Staying Current with Your Distribution's Security Updates

One of the key elements of making and keeping Linux a prime-time player in your desktop or server environment is ensuring that it is current with security patches. You take measures to address security at the network and hardware levels, but it takes only one security hole to compromise your entire environment. All users, whether they are commercial, nonprofit or home users, must know how to update their systems and applications, and they must do so regularly.

Two steps are key to keeping your system clean: knowing when to update and actually performing the updates. The first can be solved by monitoring security bulletin mailing lists for your specific distribution. The second can be solved in numerous ways through graphical and command-line tools. Some distributions also include auto-upgrading software utilities that can help you monitor your system.

I admit that I use the terms update and upgrade interchangeably when referring to moving from one version of a software package to another. These essentially mean the same thing. You also want to be careful when updating software so you do not install a version of a package you did not intend to. Development versions of packages usually carry a different version series. If the version differs by too much, check for a different update.

This article investigates both command-line and GUI tools for keeping your Linux system up to date. We specifically look at Debian 3.0 (Woody), Mandrake 10.0, SuSE 9.1 and Fedora Core 2.

So how do you know when you should update? One good method is to subscribe to the security bulletins that your distribution provides. The on-line Resources provide URLs for the distributions covered in this article here and their respective security mailing lists. These usually are low-traffic mailing lists to alert you of security-related patches or updates. They also usually provide direct links for downloading the updated packages and MD5 sums to ensure you have a clean package. You manually can install a package this way. You also might need to grab any dependencies, if necessary.
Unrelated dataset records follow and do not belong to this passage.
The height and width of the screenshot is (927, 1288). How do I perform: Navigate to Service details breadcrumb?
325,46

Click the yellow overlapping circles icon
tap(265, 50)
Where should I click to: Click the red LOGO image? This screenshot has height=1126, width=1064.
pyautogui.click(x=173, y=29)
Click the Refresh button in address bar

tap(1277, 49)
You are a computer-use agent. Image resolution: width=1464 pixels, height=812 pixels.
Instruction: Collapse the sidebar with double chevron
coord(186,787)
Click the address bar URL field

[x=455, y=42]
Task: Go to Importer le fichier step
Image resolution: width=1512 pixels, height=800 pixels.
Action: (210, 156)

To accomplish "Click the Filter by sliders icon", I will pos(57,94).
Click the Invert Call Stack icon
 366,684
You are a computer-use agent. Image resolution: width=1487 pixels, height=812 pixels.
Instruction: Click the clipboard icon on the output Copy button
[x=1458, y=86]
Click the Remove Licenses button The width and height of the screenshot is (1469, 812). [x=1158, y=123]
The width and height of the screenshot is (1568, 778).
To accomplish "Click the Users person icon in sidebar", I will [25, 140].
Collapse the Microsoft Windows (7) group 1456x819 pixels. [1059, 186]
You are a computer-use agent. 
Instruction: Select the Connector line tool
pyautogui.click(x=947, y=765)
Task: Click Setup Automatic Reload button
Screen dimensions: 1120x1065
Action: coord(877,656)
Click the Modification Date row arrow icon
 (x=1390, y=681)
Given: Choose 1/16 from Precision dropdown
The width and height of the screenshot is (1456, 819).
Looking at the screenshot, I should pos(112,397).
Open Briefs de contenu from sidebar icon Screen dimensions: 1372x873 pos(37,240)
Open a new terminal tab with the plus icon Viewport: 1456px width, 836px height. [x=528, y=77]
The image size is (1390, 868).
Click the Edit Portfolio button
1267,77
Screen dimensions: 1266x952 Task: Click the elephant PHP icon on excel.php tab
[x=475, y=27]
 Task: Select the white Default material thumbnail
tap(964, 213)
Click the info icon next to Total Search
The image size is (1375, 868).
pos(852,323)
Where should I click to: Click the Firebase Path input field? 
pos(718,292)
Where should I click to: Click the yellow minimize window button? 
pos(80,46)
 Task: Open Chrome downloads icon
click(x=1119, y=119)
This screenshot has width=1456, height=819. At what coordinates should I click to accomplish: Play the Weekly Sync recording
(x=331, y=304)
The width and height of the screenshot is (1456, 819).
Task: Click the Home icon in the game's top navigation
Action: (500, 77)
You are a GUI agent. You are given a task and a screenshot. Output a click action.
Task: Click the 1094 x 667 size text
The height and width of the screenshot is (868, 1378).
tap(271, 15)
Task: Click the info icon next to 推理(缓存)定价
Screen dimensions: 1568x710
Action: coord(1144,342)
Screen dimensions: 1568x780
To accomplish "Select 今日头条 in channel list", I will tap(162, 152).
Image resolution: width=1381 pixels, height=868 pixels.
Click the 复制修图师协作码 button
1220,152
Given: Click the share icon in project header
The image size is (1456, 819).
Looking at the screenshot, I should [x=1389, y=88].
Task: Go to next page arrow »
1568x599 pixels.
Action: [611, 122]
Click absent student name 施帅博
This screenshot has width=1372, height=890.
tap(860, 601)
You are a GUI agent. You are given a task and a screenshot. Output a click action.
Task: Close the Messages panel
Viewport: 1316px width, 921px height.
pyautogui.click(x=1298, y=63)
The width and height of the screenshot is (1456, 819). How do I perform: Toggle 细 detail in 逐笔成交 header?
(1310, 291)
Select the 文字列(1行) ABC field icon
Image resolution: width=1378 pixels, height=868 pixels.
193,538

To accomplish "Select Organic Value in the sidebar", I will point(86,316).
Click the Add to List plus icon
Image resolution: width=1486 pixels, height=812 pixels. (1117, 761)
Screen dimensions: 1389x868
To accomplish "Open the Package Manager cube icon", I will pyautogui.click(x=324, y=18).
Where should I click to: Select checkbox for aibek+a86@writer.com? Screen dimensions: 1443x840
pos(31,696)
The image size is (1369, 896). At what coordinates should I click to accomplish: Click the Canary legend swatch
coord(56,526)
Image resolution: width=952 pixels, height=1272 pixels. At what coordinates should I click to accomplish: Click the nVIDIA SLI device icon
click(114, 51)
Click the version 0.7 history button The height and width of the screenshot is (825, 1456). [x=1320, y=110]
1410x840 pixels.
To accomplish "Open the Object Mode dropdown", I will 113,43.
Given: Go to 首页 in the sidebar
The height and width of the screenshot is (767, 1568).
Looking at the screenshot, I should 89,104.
Another method for knowing when to update is to use a script or application that polls for any updates. SuSE 9.1 and Fedora Core 2 include easy methods for automatically updating your current software with GUI tools. Debian and Mandrake also both have easy GUI tools and can be scripted to download packages in the middle of the night, letting you upgrade later.

I must offer a word of caution on upgrading software when no one is present to monitor the process. For instance, I heavily configure the Apache Web server. When I upgrade, it always asks me if I want to replace my config files. I usually run diff to see what the changes will do, but I rarely let them overwrite my config file. Make sure you note any changes in the software versions that are upgrading if you have any critical applications. Always back up your critical application config files.

The RPM command-line tool is a manual and dependable method for upgrading your RPM security update. The rpm command has a lot of switches for various options, but for upgrading packages, you should run:

# rpm -Uv package.rpm

For the RPM file, you can specify a local filename, or even an FTP or HTTP location. If your security mailing list includes direct URLs for package updates, command-line updating is very simple. For more information on the rpm command-line tool, check out the RPM Web site or the man page.

Debian and other Debian-based distributions use dpkg as their package management system. It used to stand for Debian GNU/Linux package manager. The dpkg FAQ page states that it no longer stands for anything, because it is used in non-Debian and non-Linux environments. This package manager does the mid-level work for APT, the Advanced Packaging Tool, and GUI tools such as Synaptic. Much like RPM, dpkg includes a plethora of command-line switches, but we focus on the simple upgrade switch:

# dpkg -i package.deb

The -i switch instructs dpkg to install the package. If a prior version of the package exists, dpkg removes the prior version and installs the newer version. Unlike rpm, dpkg requires wget or curl to download the package before installing.